One explanation for the common prevalence of HPV in our study could be HPV transmission through nonpenetrative sexual contact (eg, hand-genital contact and genital-genital contact), which is common among persons self-reporting as virgins. A study of adolescent virgins reported that approximately 30% of self-reported virgins had engaged in masturbation with a partner in the past year [7]. Another study among female virgins reported that finger-vulvar, penile-vulvar, and oral-penile sex increased the risk of genital HPV infection in female virgins [8]. It may be possible that nonpenetrative sexual contact may also increase the risk of genital HPV infection in male virgins; however, our study did not collect data on nonpenetrative sex.
Our study observed an association between age and HPV detection among virgins.
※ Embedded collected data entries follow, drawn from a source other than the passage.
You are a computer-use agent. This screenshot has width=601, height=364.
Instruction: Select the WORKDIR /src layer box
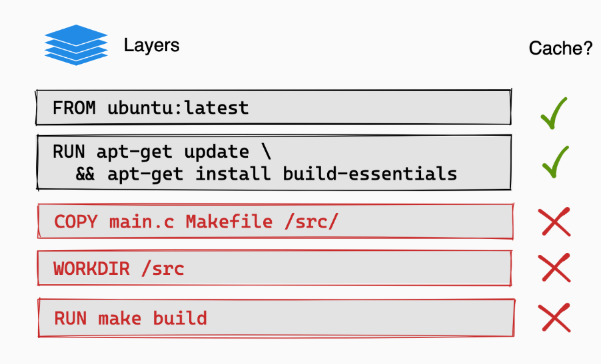pos(275,268)
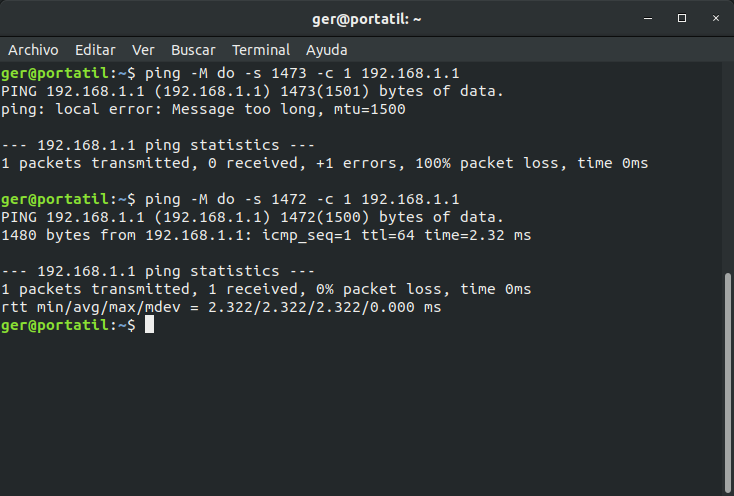
Task: Click the window title "ger@portatil: ~"
Action: point(367,18)
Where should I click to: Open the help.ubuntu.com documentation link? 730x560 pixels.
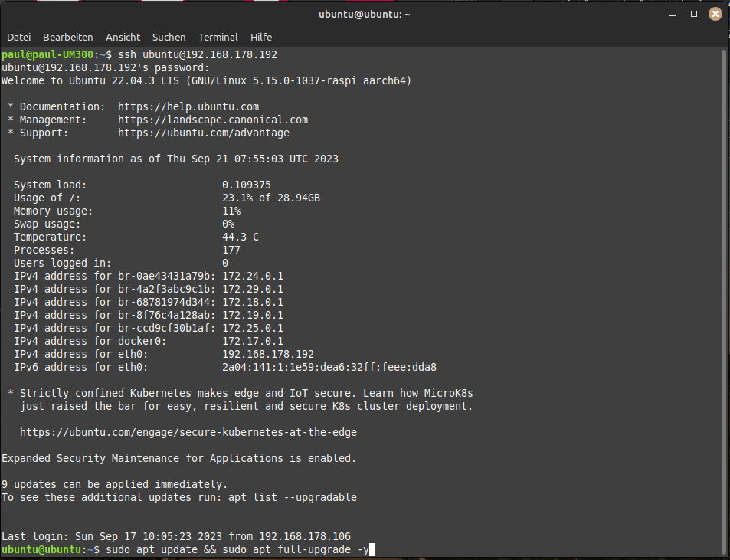click(188, 106)
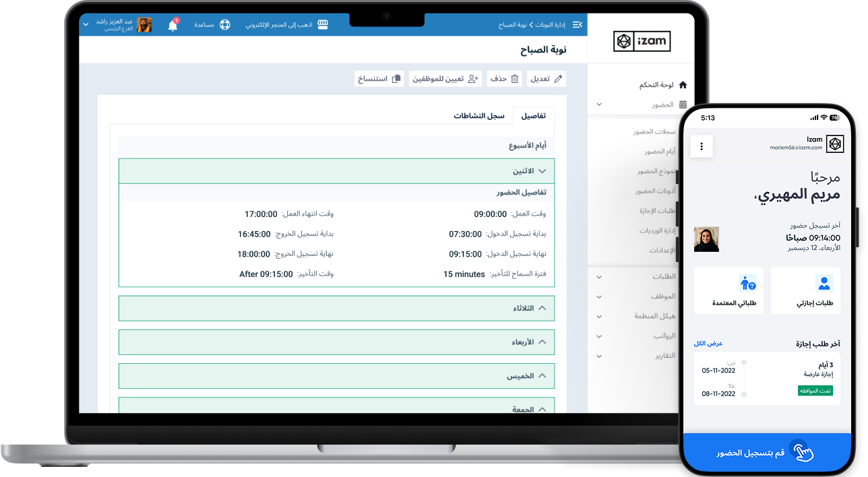This screenshot has height=477, width=868.
Task: Open the help lifebuoy icon
Action: (224, 25)
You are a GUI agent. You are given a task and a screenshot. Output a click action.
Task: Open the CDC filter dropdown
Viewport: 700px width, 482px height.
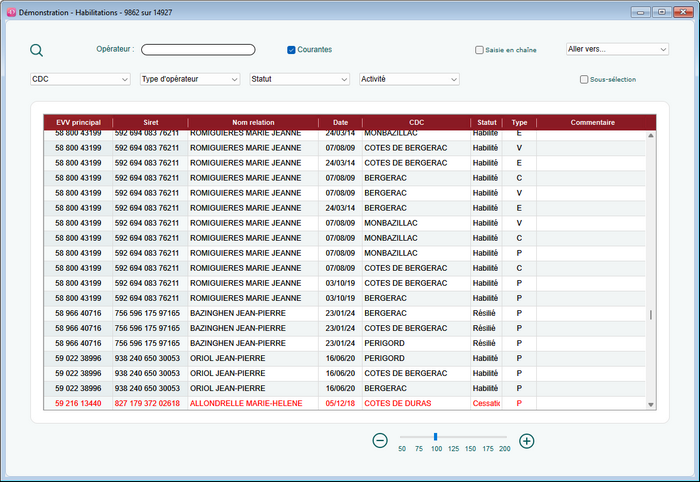click(x=80, y=79)
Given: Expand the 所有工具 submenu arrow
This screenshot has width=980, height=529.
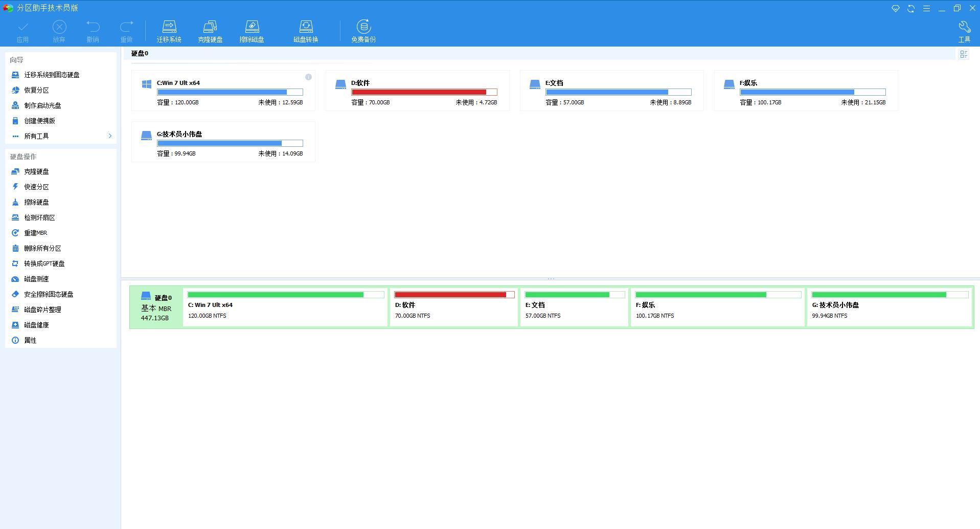Looking at the screenshot, I should [x=109, y=136].
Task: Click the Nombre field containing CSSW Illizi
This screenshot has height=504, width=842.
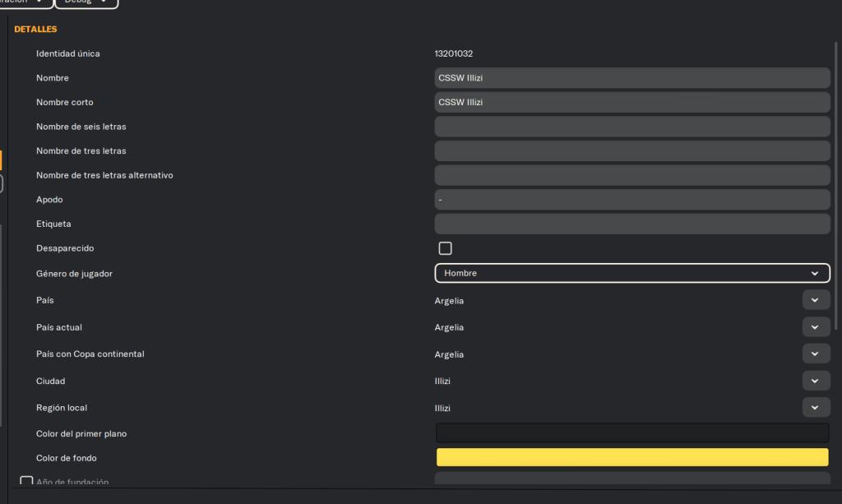Action: (x=632, y=78)
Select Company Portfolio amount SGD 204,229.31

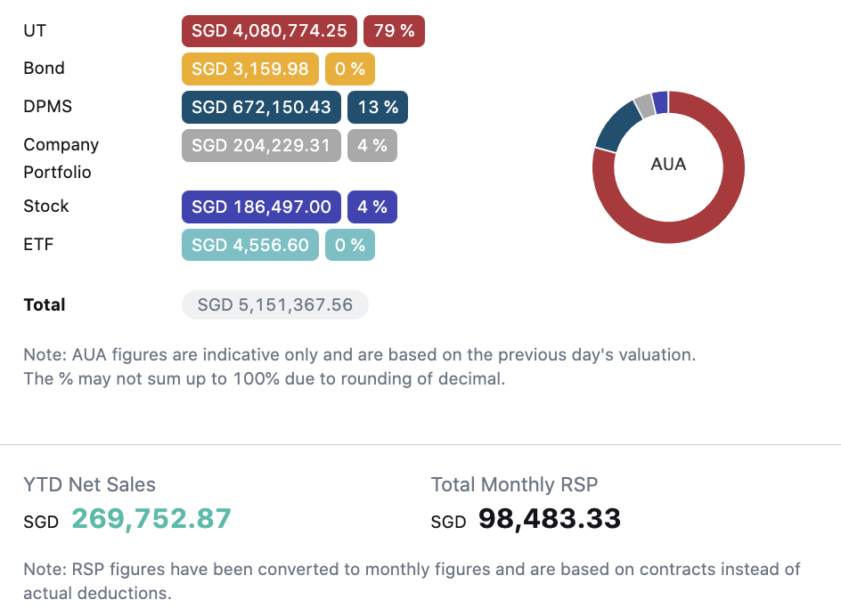[261, 145]
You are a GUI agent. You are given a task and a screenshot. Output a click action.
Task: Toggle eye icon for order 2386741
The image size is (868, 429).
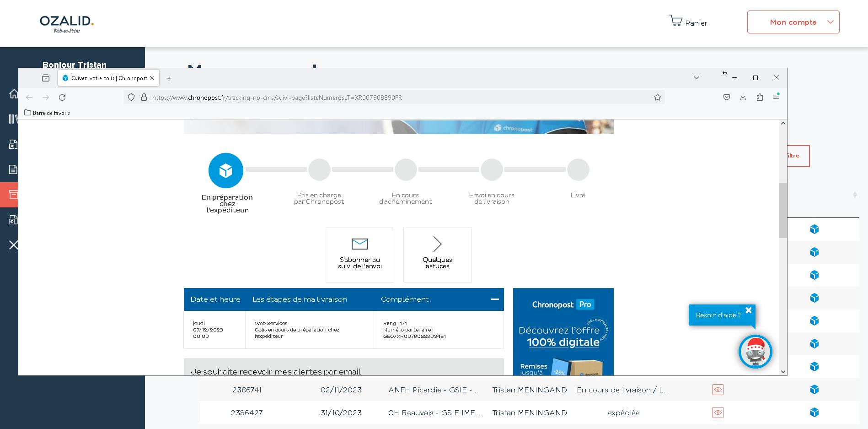point(718,390)
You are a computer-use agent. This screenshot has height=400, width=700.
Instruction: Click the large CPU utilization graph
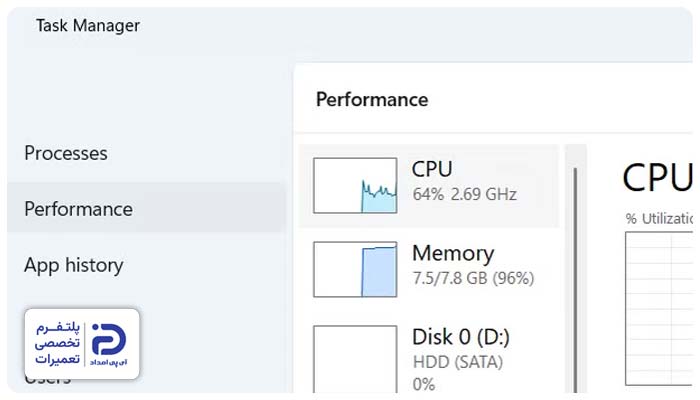point(659,308)
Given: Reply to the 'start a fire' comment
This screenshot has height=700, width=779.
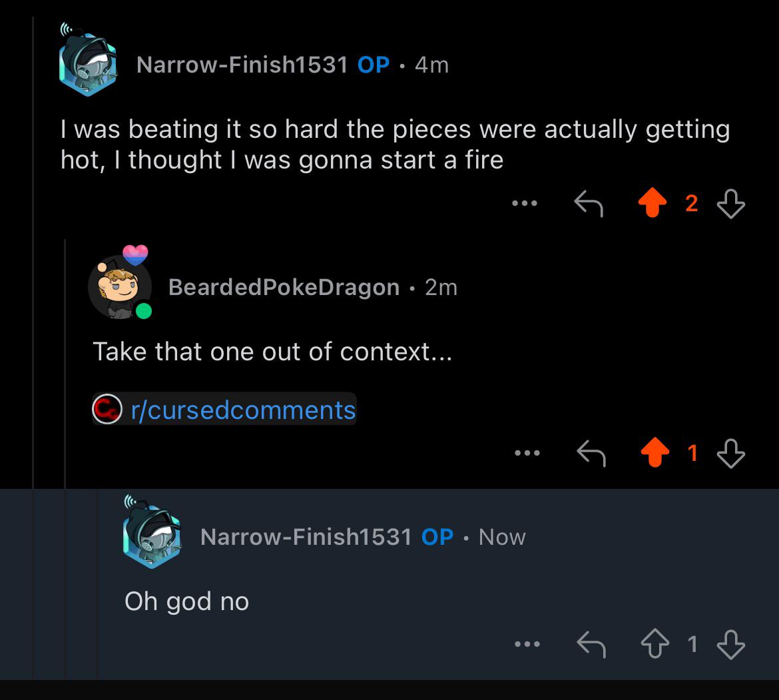Looking at the screenshot, I should click(x=589, y=204).
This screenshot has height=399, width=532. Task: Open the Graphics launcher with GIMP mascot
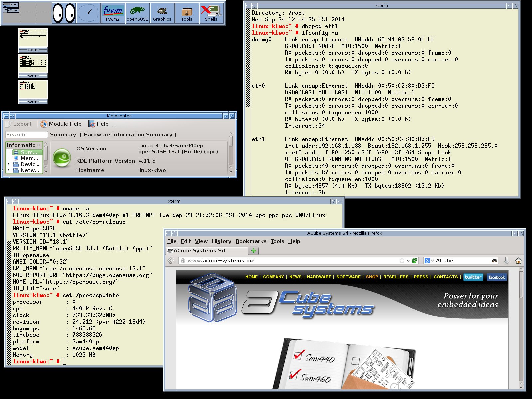pyautogui.click(x=162, y=13)
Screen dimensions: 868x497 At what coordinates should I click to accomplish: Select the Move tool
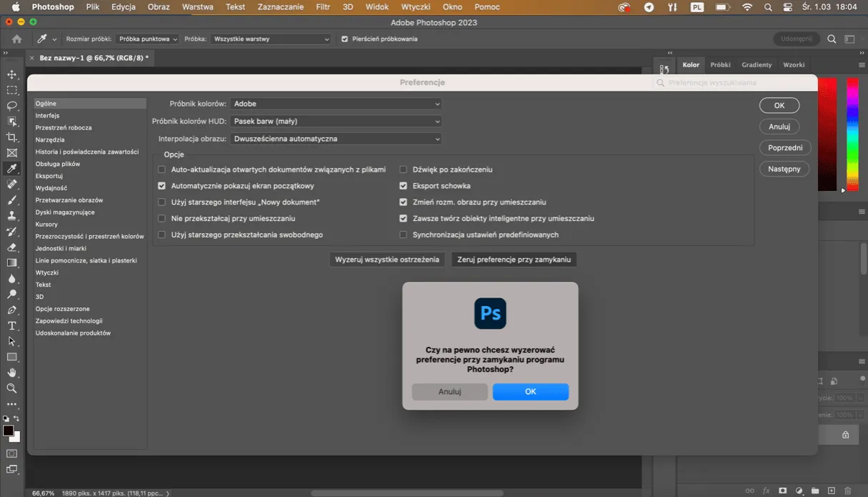11,74
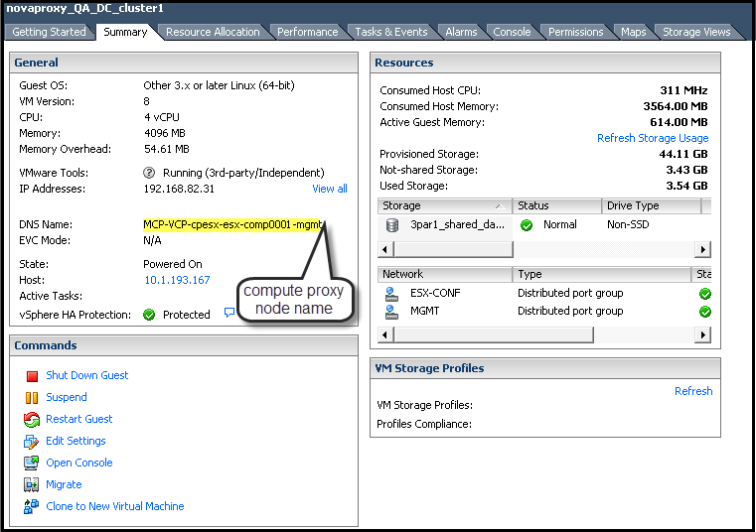Click the View all IP addresses link
Viewport: 756px width, 532px height.
(x=329, y=189)
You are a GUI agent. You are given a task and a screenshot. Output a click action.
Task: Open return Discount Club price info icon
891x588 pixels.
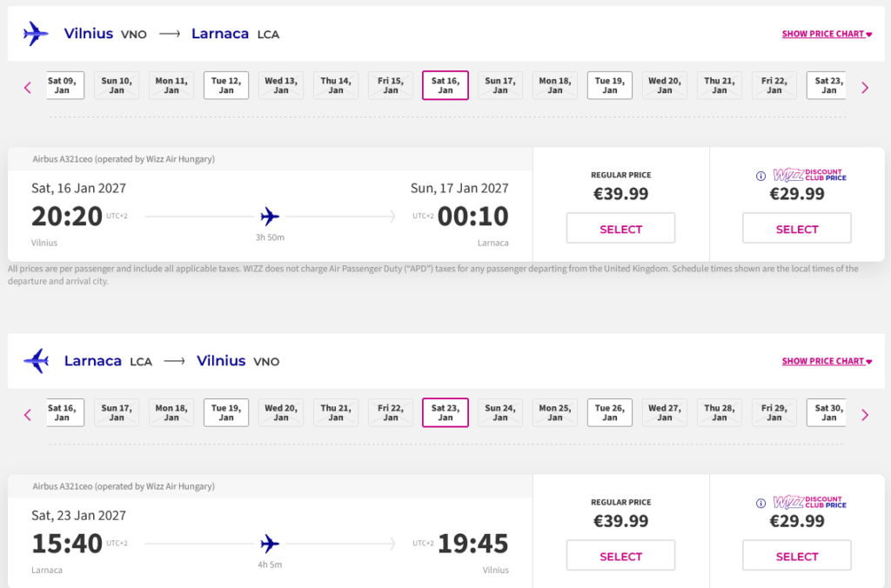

The HIM study found that age was not associated with acquisition of genital HPV among men in general [9]. In most HPV studies among nonvirgins [10], age has not been associated with genital HPV prevalence, although increasing age was associated with declining genital HPV detection among men in one study [11]; however, the only study finding an increasing prevalence among mostly nonvirgins is the Cuernavaca study among 120 men—a study with very different specimen collection methods, as stated previously [3]. Some reasons for our observation of increasing prevalence with age could be that (1) men may accumulate more chances for HPV acquisition through life through nonsexual means (eg, if there is increasing hand-genital contact with age that produces increased prevalence as a result of hand carriage of HPV [12]) and (2) men may have been more likely to be misclassified as virgins as they increased in age.
Current smoking was associated with any and high-risk HPV infection, and former smoking was associated with any HPV infection among male virgins. Smoking could increase HPV infection by suppressing the immune system [13]. No data exist on the association between smoking and HPV infection among male virgins; however, our findings are consistent with those in other HPV studies in men that reported an increased risk of genital HPV infection among current smokers [14, 15]. For example, Vaccarella et al [14] found that current (odds ratio, 2.3; 95% CI, 1.1–4.6) and former (odds ratio, 2.3; 95% CI, 1.2–4.3) smokers had higher odds of HPV infection than never smokers. Schabath et al [15] analyzed the baseline data from the HIM Study and observed that current smoking was associated with an increased risk of any and high-risk HPV infection among men reporting fewer or no lifetime sex partners.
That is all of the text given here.